Thread: Warning: Don't delete those /tmp/.PGSQL.* files

Warning: Don't delete those /tmp/.PGSQL.* files

From
"Joel Burton"
Date:
This is part question, part short, sad tale.

Working on my database, I had a view that would lock up the
machine (eats all available memory, soon goes belly-up.) Turned out
to be a recursive view: view A asked a question of view B that
asked view A. [is it possible for pgsql to detect this? I worry about
my users doing this.] [and, yes, I should use kernel-level controls to
make sure that the postmaster process can't use all available
resources; but hey, it's a development machine. ]

Anyway, as I was tracking down this problem, I couldn't restart
PostgreSQL if the machine had crashed and I had a /tmp/.PGSQL.*
file in the temp directory; it assumed that the socket was in use.
So, I began restarting pgsql w/a  line like

rm -f /tmp/.PGSQL.* && postmaster -i >log 2>log &

Which works great. Except that I *kept* using this for two weeks
after the view problem (damn that bash up-arrow laziness!), and
yesterday, used it to restart PostgreSQL except (oops!) it was
already running.

Results: no database at all. All classes (tables/views/etc) returned
0 records (meaning that no tables showed up in psql's \d, since
pg_class returned nothing.)

I don't know enough about why -- the /tmp files appear to have a
length of 0, but pgsql seems to care a great deal about them.
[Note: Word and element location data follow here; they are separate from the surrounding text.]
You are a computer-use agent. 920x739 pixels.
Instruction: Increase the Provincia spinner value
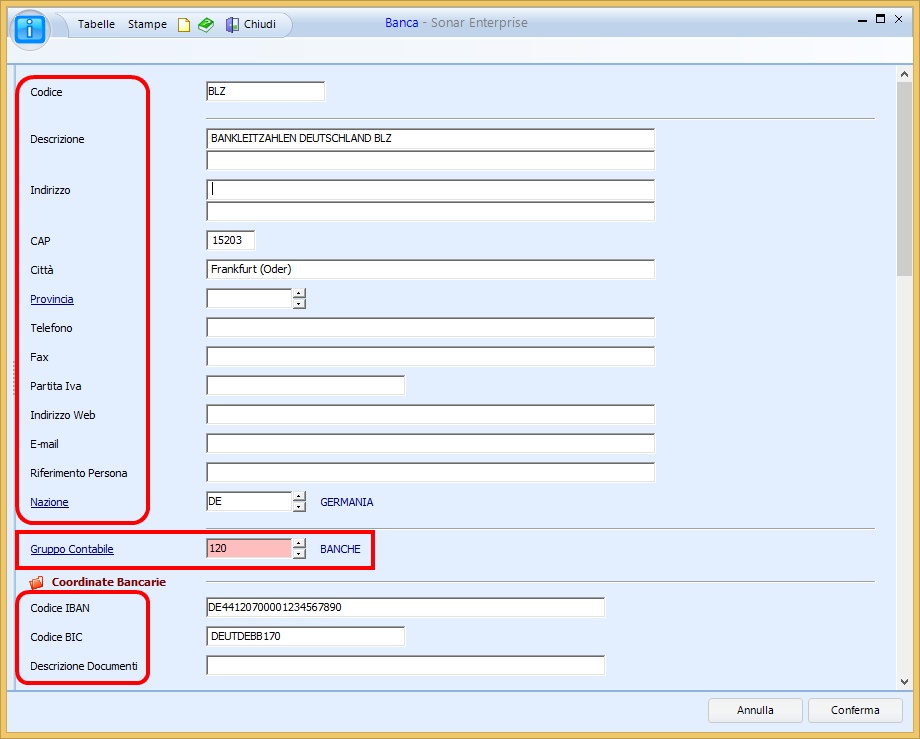(299, 293)
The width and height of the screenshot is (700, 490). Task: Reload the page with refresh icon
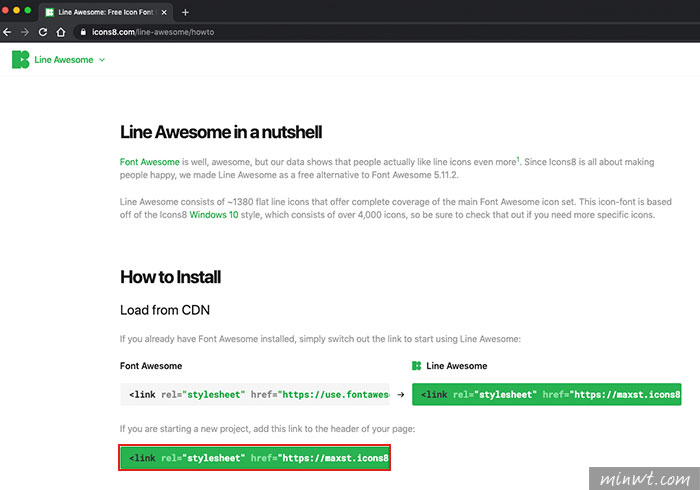click(43, 32)
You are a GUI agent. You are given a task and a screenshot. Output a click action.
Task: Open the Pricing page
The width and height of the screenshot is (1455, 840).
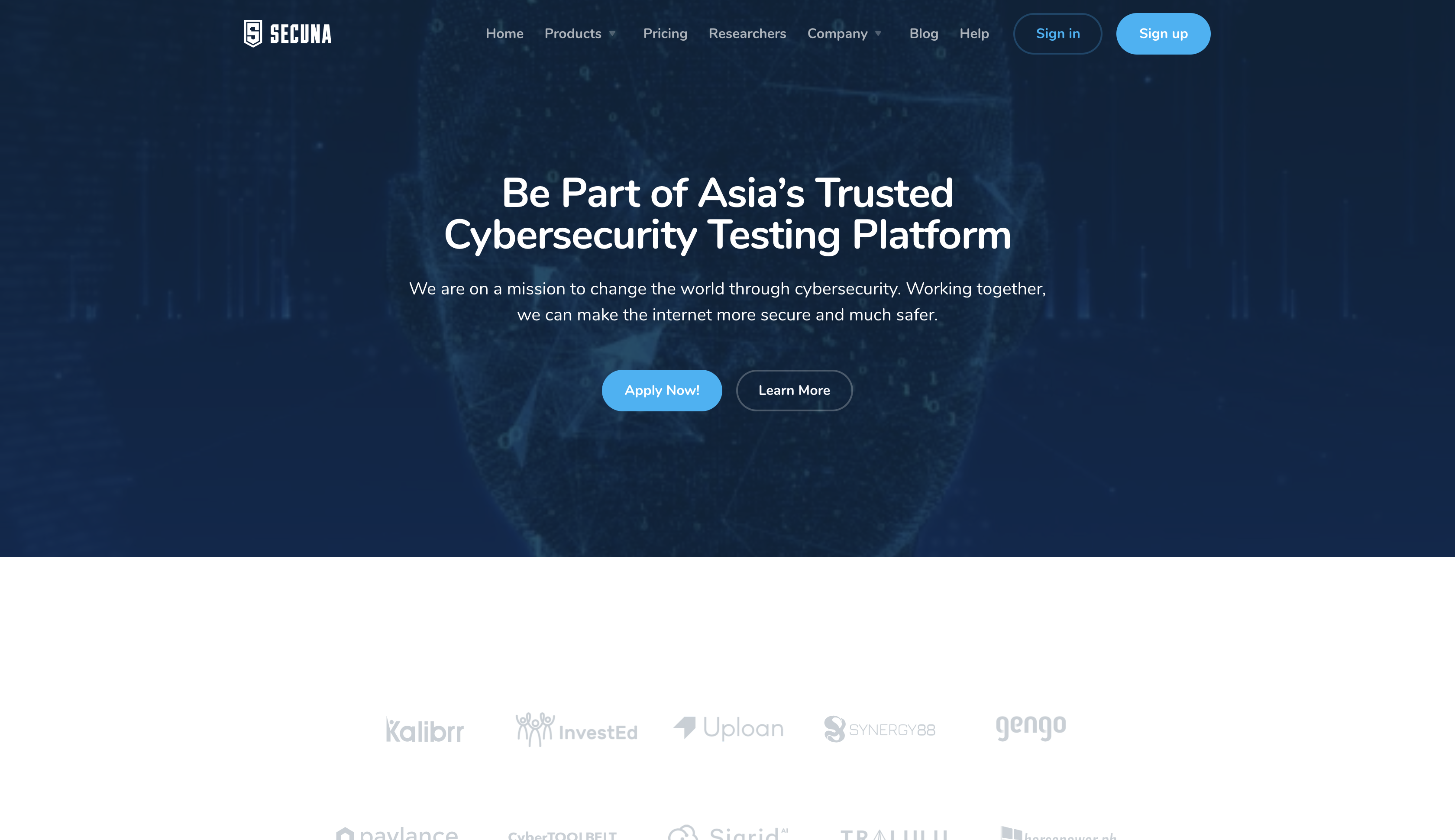(665, 33)
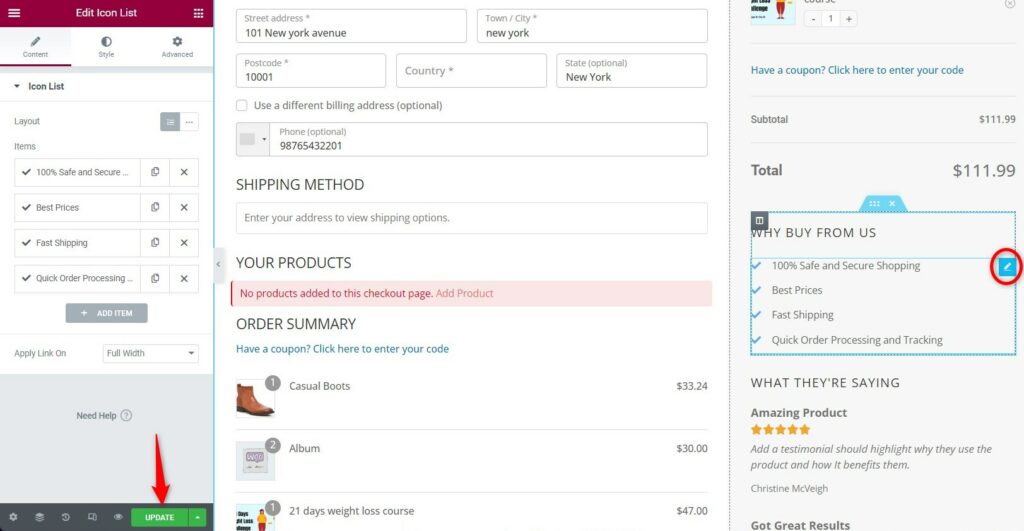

[ I did have a very fresh pg_dumpall file--thank you, anacron--so I
lost about 30 minutes worth of work, but it would have been
everything if I never backed up. ]

My advice:

1) Use pg_dumpall.
2) Don't delete those /tmp files until you're *sure* you're out of Pg

Anyone know what *happened* and *why*? Was there anything I
could have done?

Thanks!

[ I do read these lists, but always appreciate a cc on responses so I
don't accidentally miss them. TIA. ]
--
Joel Burton, Director of Information Systems -*- jburton@scw.org
Support Center of Washington (www.scw.org)

Re: Warning: Don't delete those /tmp/.PGSQL.* files

From
Tom Lane
Date:
"Joel Burton" <jburton@scw.org> writes:
> Working on my database, I had a view that would lock up the
> machine (eats all available memory, soon goes belly-up.) Turned out
> to be a recursive view: view A asked a question of view B that
> asked view A. [is it possible for pgsql to detect this?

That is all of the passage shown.